1. Download the latest version here: [kubemon](https://github.com/hrchlhck/kubemon/zipball/main)

2. Extract the zip file and go on the extracted directory

3. Update the ```nodeName``` field in ```kubernetes/04_collector.yaml``` to your the name of your Kubernetes control-plane node.
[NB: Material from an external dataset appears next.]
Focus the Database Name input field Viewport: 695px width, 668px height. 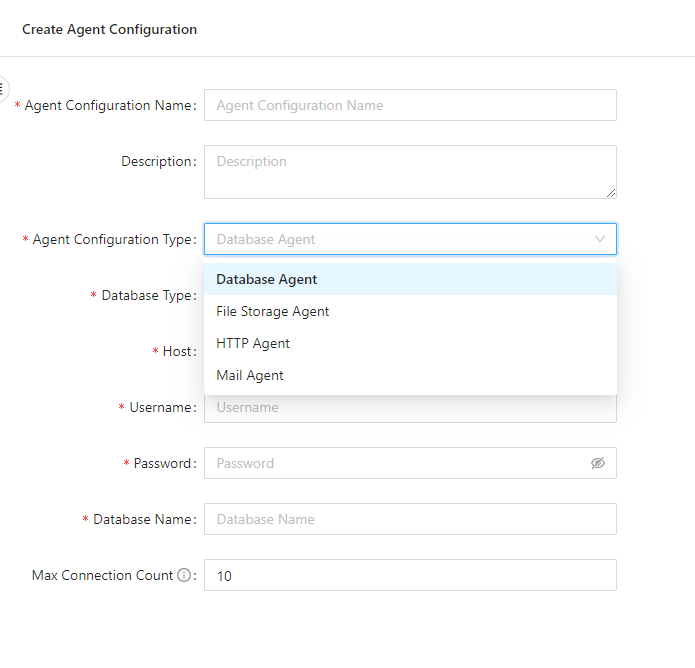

4. Apply the Kubernetes objects within ```kubernetes/```:
```sh
$ kubectl apply -f kubernetes/
namespace/kubemon created
configmap/kubemon-env created
persistentvolume/kubemon-volume created
persistentvolumeclaim/kubemon-volume-claim created
service/collector created
service/monitor created
pod/collector created
daemonset.apps/kubemon-monitor created
```

The following subsection will detail about how to configure and execute the data collecting process.

## Configuration
Kubemon has a few variables that can be defined by the user. For instance, some of the required fields to be configured before running the tool is ```NUM_DAEMONS```, which denotes the expected amount of ```client``` instances should be connected to the ```collector``` component. In addition, the Kubemon components are configured through environment variables inside the Kubernetes pods.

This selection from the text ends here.